Skip to content
Einar Ingebrigtsen edited this page Oct 26, 2015 · 1 revision

Getting Started

The library has a few ways it can be used. Firstly it represents a wrapper for the REST API and makes it simpler to work with. Secondly, it holds helpers to get started with multi-tenancy.

The Wrapper

Getting started with the wrapper part is very simple. All you need is an authorization token. The Authentication.cs represents an implementation of the authentication code needed and can also be used directly for getting the tokens.

If you're authenticating from a desktop application, you can add the following code for getting the tokens:

var authentication = new Authentication();
var tokens = authentication.GetTokens("client id");

For this to work, you either needs to have your application registered as a desktop application or you need add a Reply URL that the desktop authentication is using: http://login.live.com/oauth20_desktop.srf.

If you are authenticating from a Web app, you need it to be a bit different.
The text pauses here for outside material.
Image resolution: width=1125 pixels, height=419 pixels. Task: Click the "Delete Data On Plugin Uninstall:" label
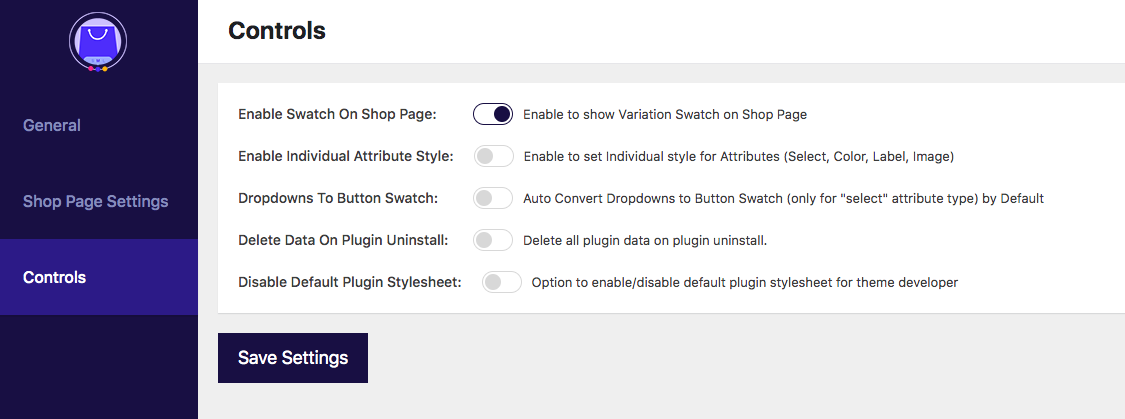(343, 240)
Your application needs to redirect to the authority, in this case the login.windows.net authority. When redirecting to it, we're telling it at the same time where to reply to - the same place we configured in Azure Active Directory.
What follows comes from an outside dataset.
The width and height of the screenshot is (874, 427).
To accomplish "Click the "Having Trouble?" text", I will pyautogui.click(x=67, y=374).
var tenant = "{name of tenant}";
var redirectUri = "http://localhost:30348/Redirect.ashx";
var authorityUri = "https://login.windows.net/common/oauth2/authorize/";

var @params = new NameValueCollection
{
	{"response_type", "code"},
	{"client_id", client},
	{"resource", "https://analysis.windows.net/powerbi/api"},
	{"redirect_uri", redirectUri},
	{"state", tenant}
};

//Create sign-in query string
var queryString = HttpUtility.ParseQueryString(string.Empty);
        queryString.Add(@params);

var redirectUrl = $"{authorityUri}?{queryString}";
HttpContext.Current.Response.Redirect(redirectUrl);

Make note of the "state" parameter being passed with the tenant information. This is useful if you need to know coming back to the reply URL which tenant we were trying to authenticate. There are other ways to keep this information by utilizing claims based authentication and getting the TenantId claim from the Azure Active Directory. The code above shows how we can redirect back to a generic HTTP handler (ASHX). This can of course be anything that can accept the post coming back.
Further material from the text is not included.